For the material below, return exactly the lines starting at the one holding "Open the js/html2canvas.js file" and ending at the one holding "Viewport: 720px width, 450px height.", counting both as part of the range.

> **Task input**
○ ○ ○ ○

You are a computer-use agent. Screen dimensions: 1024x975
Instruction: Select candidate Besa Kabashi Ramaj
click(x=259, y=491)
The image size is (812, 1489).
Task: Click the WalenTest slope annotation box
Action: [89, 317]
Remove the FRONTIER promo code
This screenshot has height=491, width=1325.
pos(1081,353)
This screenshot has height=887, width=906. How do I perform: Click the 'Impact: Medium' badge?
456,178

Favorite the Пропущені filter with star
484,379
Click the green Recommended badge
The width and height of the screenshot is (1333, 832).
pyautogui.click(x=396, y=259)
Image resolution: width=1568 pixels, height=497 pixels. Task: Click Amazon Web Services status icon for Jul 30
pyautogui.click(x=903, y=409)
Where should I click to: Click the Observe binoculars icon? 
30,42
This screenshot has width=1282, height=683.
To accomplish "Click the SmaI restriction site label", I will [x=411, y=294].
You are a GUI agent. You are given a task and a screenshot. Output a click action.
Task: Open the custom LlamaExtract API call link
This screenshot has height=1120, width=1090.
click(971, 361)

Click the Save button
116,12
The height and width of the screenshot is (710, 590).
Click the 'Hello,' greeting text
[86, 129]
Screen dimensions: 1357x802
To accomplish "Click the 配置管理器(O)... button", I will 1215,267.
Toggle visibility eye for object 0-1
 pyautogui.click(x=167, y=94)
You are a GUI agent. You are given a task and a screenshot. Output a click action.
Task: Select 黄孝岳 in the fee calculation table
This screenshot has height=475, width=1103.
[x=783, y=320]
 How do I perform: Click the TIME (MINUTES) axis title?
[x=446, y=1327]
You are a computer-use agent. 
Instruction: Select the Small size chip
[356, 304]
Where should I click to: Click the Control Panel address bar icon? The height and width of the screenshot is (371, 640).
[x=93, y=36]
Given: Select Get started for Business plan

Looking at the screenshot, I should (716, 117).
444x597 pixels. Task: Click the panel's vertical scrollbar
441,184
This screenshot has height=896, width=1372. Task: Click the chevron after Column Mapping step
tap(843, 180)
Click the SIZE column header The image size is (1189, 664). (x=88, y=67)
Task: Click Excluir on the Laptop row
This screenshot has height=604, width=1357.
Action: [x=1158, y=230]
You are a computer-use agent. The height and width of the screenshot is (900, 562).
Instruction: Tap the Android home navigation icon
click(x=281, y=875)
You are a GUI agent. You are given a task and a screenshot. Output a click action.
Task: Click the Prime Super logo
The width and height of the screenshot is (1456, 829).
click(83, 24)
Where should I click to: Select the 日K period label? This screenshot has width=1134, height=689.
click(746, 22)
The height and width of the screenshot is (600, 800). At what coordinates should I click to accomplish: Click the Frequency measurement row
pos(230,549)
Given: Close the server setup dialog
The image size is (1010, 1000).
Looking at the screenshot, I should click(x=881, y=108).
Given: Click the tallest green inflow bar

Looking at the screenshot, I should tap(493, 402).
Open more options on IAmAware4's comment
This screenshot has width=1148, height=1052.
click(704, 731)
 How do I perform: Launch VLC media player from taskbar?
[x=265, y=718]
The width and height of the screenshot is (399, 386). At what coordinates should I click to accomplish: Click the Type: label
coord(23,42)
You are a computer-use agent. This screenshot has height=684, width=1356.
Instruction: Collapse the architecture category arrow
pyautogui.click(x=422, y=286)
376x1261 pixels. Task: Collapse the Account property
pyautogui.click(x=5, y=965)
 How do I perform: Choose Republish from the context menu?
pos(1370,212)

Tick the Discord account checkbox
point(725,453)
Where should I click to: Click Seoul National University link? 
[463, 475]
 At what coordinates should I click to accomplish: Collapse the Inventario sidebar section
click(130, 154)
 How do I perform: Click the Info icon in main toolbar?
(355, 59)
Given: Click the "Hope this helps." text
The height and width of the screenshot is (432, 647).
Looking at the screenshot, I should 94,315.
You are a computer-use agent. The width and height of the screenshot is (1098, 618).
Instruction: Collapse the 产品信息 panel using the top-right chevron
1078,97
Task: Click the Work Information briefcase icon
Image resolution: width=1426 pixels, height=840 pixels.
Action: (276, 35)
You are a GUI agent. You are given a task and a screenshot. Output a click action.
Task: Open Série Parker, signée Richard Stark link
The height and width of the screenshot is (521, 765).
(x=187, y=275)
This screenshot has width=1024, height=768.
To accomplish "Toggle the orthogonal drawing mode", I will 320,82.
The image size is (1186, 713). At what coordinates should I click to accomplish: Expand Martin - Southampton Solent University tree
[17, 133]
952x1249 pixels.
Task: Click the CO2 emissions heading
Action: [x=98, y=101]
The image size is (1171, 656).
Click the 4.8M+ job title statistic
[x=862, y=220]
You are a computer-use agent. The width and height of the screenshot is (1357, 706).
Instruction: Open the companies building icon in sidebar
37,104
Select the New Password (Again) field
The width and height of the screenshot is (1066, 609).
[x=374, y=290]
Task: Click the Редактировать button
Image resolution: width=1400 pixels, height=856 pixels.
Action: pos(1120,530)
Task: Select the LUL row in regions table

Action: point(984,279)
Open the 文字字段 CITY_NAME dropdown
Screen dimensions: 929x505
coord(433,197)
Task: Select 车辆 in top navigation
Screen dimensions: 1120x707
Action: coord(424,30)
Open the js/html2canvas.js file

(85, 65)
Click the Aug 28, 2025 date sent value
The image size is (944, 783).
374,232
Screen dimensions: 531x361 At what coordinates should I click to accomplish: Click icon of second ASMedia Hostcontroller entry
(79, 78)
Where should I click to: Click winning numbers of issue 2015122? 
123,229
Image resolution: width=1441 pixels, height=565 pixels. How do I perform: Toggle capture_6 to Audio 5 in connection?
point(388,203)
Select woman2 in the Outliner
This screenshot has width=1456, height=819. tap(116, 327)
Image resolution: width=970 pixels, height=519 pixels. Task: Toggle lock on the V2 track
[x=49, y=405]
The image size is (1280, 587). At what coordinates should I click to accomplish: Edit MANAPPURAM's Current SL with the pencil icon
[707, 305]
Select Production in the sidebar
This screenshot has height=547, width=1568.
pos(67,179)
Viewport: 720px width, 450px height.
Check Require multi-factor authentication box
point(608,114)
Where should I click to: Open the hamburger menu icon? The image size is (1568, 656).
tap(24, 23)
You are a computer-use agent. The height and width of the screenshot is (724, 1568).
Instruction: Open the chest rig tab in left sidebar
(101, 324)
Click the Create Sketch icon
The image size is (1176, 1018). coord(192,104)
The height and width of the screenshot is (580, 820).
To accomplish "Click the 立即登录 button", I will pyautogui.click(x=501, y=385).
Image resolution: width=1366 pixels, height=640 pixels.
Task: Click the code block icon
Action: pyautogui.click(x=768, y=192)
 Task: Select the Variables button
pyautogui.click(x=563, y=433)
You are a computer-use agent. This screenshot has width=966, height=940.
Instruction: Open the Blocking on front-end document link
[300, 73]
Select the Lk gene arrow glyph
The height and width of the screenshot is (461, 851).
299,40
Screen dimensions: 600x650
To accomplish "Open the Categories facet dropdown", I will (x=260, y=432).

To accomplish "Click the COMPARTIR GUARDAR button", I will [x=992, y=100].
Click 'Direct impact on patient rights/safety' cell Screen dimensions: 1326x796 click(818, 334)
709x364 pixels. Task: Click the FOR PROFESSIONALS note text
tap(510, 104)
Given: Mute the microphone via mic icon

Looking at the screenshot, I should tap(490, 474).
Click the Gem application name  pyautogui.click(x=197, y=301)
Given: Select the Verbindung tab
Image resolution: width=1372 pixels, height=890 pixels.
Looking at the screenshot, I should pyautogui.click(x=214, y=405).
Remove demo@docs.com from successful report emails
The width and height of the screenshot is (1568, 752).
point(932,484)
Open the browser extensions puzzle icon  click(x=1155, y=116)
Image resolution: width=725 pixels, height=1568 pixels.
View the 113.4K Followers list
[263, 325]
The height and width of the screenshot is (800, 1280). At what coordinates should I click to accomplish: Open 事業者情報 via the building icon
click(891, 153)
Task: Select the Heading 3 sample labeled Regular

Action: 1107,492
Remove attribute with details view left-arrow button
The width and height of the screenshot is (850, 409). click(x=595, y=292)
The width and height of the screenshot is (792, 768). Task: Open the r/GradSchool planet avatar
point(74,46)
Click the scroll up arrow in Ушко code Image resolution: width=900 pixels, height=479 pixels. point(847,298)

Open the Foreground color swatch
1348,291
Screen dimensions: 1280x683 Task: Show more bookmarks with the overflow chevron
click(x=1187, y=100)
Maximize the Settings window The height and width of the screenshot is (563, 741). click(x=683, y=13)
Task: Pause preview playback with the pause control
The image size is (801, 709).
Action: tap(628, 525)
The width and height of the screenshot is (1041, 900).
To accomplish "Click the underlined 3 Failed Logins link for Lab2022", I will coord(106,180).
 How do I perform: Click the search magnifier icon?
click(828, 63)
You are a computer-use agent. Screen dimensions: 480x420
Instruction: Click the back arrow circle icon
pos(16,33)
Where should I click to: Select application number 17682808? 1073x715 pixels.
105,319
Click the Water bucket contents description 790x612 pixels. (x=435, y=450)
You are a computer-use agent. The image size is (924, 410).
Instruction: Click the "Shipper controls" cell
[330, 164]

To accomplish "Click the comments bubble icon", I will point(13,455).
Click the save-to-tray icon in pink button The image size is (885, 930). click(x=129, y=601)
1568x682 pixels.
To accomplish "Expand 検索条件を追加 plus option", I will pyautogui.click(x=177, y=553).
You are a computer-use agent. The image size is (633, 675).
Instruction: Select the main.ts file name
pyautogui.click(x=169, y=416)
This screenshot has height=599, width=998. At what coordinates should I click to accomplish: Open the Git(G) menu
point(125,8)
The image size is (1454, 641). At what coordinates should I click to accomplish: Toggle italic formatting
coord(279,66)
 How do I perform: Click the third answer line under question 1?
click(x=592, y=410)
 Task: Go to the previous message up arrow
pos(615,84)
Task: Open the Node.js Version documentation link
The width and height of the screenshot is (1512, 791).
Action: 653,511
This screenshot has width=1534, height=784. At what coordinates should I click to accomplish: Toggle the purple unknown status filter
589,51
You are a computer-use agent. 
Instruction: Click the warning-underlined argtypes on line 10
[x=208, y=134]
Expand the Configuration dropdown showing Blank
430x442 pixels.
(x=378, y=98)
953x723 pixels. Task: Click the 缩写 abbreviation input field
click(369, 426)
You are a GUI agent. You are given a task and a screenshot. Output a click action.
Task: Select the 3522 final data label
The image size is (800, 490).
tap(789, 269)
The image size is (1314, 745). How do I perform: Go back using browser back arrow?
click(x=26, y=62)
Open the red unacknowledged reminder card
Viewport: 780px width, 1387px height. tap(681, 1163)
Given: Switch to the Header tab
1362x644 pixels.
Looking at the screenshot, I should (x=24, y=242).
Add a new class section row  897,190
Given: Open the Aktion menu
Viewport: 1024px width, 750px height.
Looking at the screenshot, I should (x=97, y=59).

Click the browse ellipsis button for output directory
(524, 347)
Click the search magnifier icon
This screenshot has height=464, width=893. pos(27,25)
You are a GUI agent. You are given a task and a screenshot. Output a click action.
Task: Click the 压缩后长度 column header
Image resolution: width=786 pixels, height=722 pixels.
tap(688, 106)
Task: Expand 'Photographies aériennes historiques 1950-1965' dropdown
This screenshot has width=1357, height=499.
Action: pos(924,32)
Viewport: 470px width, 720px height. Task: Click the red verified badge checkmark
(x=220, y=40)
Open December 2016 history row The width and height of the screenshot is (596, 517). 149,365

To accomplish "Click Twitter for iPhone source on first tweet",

○ ○ ○ ○

> **Answer box**
Open the js/html2canvas.js file

(85, 65)
Click the Aug 28, 2025 date sent value
The image size is (944, 783).
374,232
Screen dimensions: 531x361 At what coordinates should I click to accomplish: Click icon of second ASMedia Hostcontroller entry
(79, 78)
Where should I click to: Click winning numbers of issue 2015122? 
123,229
Image resolution: width=1441 pixels, height=565 pixels. How do I perform: Toggle capture_6 to Audio 5 in connection?
point(388,203)
Select woman2 in the Outliner
This screenshot has width=1456, height=819. tap(116, 327)
Image resolution: width=970 pixels, height=519 pixels. Task: Toggle lock on the V2 track
[x=49, y=405]
The image size is (1280, 587). At what coordinates should I click to accomplish: Edit MANAPPURAM's Current SL with the pencil icon
[707, 305]
Select Production in the sidebar
This screenshot has height=547, width=1568.
pos(67,179)
Viewport: 720px width, 450px height.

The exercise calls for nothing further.